DATA EXCERPTS →
-- Begin --
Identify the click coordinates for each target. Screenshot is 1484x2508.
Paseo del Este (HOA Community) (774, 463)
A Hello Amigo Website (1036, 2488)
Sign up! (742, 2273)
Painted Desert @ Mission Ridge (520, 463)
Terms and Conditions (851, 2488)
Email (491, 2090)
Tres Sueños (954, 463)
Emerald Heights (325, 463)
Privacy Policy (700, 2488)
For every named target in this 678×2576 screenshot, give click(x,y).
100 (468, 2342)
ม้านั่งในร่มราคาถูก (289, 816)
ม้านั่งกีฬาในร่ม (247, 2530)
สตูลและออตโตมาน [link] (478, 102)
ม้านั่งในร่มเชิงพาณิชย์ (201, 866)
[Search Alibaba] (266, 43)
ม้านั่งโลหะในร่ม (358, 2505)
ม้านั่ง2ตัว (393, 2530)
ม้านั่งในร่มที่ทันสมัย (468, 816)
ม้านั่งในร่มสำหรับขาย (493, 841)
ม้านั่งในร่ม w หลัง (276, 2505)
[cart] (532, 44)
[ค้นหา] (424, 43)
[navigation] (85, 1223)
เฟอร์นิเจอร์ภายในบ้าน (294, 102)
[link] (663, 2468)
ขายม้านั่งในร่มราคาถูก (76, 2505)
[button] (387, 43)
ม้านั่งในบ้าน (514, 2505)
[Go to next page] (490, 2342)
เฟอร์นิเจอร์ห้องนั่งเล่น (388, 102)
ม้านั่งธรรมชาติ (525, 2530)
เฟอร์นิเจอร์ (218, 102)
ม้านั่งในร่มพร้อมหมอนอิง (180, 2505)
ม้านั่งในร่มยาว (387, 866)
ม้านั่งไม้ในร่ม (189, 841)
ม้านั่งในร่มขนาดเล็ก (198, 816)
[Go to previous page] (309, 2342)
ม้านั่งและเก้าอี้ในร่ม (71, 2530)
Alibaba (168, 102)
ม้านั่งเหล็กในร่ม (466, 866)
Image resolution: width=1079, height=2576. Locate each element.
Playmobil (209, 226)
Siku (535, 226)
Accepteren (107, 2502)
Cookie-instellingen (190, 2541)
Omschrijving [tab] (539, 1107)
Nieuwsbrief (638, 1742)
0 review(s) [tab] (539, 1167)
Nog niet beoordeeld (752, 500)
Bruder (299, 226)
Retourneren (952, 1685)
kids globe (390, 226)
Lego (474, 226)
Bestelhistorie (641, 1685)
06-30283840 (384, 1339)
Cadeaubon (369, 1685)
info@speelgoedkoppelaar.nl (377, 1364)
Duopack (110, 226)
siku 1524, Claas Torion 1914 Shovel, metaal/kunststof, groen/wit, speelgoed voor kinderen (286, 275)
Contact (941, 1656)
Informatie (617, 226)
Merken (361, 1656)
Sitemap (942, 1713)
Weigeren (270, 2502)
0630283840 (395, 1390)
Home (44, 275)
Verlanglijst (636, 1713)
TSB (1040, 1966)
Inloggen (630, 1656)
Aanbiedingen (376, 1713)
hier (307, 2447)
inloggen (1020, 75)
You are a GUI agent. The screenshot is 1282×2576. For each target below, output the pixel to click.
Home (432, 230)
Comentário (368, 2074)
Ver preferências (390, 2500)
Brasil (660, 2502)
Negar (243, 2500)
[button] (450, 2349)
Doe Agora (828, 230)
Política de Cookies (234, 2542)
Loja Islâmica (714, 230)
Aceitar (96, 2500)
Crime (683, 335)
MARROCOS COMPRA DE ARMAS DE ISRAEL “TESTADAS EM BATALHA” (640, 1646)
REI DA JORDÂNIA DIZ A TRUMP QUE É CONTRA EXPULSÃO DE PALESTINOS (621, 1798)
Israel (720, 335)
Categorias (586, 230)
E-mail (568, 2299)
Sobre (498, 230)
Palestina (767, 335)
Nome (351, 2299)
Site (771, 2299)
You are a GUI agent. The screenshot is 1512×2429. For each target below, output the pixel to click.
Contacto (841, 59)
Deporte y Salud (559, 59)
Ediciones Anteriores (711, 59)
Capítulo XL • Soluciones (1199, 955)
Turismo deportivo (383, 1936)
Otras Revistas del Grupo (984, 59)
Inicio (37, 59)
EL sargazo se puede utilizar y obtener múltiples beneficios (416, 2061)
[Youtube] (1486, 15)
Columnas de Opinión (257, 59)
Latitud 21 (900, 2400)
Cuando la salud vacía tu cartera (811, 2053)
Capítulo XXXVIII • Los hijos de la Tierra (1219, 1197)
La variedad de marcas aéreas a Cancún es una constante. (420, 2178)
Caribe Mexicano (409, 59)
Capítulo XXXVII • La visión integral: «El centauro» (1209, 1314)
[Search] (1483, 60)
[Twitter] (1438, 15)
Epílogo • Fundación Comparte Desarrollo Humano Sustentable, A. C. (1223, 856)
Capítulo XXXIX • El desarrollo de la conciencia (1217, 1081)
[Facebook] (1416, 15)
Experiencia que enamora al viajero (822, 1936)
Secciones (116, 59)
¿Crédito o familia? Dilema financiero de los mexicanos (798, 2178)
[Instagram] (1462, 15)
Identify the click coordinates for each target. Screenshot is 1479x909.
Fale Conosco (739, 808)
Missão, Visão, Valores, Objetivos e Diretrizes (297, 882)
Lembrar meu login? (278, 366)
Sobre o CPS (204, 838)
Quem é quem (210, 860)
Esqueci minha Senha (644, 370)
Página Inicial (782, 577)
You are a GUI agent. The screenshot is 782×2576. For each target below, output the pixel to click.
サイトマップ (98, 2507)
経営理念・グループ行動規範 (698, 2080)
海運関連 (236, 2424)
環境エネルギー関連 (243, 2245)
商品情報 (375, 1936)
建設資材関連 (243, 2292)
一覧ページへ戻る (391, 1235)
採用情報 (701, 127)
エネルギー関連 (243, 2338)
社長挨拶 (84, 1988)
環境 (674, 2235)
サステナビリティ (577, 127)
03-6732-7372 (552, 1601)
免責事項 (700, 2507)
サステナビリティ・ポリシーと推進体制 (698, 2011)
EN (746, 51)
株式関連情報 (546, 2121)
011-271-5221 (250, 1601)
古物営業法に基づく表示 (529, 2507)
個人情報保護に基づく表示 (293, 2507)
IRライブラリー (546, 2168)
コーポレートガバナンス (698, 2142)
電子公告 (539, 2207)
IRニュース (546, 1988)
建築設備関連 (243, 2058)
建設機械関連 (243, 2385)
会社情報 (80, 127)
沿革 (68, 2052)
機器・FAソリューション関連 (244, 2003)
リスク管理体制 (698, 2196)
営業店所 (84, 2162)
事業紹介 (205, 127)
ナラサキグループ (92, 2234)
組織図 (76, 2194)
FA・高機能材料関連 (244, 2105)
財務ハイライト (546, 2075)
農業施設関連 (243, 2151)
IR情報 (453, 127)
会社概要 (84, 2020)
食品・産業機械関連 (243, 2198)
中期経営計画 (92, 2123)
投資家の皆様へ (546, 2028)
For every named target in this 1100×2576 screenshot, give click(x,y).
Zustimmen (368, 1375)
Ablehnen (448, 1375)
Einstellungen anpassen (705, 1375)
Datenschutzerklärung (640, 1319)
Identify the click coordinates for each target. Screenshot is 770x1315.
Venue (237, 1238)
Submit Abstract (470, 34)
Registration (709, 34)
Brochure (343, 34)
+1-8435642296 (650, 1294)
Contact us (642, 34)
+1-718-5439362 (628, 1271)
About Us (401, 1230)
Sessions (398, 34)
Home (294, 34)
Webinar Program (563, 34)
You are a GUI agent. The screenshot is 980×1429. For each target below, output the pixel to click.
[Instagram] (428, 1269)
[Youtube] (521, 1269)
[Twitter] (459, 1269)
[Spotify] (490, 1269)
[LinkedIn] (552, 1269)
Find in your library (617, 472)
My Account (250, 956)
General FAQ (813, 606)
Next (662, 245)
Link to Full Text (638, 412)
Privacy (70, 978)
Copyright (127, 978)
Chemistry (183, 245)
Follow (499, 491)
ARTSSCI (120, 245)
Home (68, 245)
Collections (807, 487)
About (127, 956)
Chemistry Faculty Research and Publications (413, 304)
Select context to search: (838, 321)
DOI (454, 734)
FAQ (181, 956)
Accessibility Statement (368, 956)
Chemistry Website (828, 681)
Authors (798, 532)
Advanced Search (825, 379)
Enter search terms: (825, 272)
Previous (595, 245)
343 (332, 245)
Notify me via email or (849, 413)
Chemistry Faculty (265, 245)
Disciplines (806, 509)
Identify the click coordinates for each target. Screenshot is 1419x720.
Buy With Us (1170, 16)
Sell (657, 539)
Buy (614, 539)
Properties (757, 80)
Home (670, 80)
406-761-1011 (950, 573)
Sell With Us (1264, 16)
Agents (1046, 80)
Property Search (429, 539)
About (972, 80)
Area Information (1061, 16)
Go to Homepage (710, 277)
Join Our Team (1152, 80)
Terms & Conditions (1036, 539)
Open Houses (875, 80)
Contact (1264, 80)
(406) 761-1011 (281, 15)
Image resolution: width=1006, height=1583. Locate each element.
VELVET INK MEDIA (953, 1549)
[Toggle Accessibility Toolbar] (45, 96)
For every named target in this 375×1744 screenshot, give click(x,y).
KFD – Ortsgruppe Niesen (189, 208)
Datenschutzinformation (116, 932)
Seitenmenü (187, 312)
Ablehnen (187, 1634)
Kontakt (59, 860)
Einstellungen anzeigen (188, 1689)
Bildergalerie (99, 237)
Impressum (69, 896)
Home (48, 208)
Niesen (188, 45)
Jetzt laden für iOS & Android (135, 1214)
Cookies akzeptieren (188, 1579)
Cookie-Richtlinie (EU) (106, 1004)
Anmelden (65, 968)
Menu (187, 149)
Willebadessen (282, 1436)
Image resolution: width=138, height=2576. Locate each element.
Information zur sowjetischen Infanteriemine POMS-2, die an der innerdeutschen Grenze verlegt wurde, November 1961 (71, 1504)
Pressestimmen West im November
-- End --
WHAT TO DO → Please count the lines of the listing above that contain the string "เฟอร", treating case as significant, and reply with that number alone.

SOLUTION TO THIS EXERCISE → 3